I'm sure most of you are spending Thanksgiving with family and/or friends. Perhaps some of you will head to the movies or are heading to the Macy's Thanksgiving Day Parade in NYC.
I'm heading up to Mary's in Massachussetts. My side dish responsibility is sweet potato casserole, my specialty! I am REALLY looking forward to a day of good food, good drink and the greatest company. Maybe I'll even get some bagpipe tunes out of the deal. (One can hope!)
As settlers arrived in North America, late autumn Thanksgiving celebrations became common. New immigrants—such as the Irish, Scottish, and Germans—added their own traditions to the harvest celebrations.
I've often wondered how some of my Scottish-American friends planned to celebrate Thanksgiving, so I've asked a few!
Georgia: Massachusetts ~ Singer, The Highland Divas ~ She plans to spend Thanksgiving with her immediate family in Mass and cooking traditional American dinner. She, however, goes full British with Turkey, mini sausages and sage and Onion stuffing for Christmas.
Lachlan: New Jersey/Kathmandu, Nepal ~ "So, like many generations of Scots, I've left home to find my find my fortune. Right now I'm based in Kathmandu, Nepal. And although I was born in the US and grew up there, because my mother is Scottish, our Thanksgiving celebration has always had a few twists to it. Most notably, we have "tatties and neeps" prepared in the Scottish style, as opposed to the more traditional American root vegetables on the table. And dessert usually has shortbread, along with the pumpkin and pecan pies. Also, in our family's meal, the preferred digestif is always single-malt whisky, preferably Glenmorangie. This year, my wife and I have traveled one country over to Chennai, India to be with close friends (whom I served with previously in Indonesia and Pakistan) on Thanksgiving since the trip home is so far (35 hours). We've brought them sweet potatoes...and of course, a bottle of Glenmorangie. "

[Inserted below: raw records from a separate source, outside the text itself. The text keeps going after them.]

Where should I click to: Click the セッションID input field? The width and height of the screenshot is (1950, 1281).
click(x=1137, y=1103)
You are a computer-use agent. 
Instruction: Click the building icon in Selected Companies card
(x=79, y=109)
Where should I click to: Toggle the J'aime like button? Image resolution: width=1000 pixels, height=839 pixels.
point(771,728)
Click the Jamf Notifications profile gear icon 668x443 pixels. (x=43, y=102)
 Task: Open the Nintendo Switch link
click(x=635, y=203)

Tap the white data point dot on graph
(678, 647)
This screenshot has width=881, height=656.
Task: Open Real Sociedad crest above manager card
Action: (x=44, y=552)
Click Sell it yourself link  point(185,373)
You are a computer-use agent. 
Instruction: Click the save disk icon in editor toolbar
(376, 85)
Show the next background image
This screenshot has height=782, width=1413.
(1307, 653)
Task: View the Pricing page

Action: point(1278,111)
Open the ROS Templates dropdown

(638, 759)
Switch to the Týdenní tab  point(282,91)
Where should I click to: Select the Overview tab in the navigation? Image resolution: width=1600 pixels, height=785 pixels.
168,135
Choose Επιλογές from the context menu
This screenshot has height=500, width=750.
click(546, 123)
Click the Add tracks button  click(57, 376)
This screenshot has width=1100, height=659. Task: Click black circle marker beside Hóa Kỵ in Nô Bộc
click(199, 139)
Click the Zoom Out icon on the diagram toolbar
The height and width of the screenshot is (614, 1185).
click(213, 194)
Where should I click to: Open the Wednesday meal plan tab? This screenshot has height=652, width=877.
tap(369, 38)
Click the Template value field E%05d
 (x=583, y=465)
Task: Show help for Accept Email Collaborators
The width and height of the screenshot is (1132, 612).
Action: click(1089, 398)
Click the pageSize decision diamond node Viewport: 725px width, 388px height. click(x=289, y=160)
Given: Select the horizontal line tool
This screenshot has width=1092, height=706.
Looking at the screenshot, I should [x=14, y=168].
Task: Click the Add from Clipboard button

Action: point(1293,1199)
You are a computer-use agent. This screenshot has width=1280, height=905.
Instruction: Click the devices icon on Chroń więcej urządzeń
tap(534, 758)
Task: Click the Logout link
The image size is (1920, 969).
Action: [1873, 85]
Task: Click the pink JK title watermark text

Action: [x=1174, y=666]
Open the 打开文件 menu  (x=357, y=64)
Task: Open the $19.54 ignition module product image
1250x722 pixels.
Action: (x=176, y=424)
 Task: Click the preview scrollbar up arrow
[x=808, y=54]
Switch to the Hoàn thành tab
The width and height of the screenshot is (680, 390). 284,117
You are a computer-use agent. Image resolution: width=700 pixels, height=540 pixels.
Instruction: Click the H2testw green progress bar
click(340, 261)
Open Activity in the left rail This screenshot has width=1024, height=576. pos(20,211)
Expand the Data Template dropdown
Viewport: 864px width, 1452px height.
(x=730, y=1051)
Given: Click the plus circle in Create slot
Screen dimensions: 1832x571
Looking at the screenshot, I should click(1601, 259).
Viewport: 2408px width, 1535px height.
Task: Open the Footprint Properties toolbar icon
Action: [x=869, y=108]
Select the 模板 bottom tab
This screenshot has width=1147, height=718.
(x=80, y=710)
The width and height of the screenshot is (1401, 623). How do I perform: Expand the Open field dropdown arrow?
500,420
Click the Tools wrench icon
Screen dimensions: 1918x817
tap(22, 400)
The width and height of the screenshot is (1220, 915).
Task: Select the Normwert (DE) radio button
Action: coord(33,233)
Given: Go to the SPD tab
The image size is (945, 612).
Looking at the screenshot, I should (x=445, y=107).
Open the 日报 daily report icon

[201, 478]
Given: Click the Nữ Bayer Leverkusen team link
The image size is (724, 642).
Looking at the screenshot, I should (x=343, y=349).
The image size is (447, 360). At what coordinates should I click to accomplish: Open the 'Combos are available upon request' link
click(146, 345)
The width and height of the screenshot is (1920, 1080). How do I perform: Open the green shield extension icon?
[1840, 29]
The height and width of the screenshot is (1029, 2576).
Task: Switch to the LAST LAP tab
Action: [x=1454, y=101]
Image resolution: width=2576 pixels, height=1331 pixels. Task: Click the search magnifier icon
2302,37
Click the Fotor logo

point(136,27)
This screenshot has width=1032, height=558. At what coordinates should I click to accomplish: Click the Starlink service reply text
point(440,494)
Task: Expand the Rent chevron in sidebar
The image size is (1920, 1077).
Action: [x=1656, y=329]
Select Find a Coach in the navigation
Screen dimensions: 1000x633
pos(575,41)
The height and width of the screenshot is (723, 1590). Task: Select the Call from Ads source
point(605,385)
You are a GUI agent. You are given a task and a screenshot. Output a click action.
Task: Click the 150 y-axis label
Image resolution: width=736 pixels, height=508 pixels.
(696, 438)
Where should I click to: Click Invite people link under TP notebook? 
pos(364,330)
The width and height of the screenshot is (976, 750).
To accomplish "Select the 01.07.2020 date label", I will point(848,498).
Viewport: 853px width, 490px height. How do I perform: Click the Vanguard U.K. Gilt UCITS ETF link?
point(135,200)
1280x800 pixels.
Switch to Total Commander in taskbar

David: Massachusetts ~ Pipe Major ~ David is heading to Australia today, Wednesday, to compete with his Grade 1 band, City of Whitehorse. He "doesn't like the fact that I won't be here for Thanksgiving, but once you commit it's 100% or nothing!"
So, perhaps a Scottish toast is in order to celebrate the day that brings so many together with their great traditions. Cheers to all of you and Happy Thanksgiving!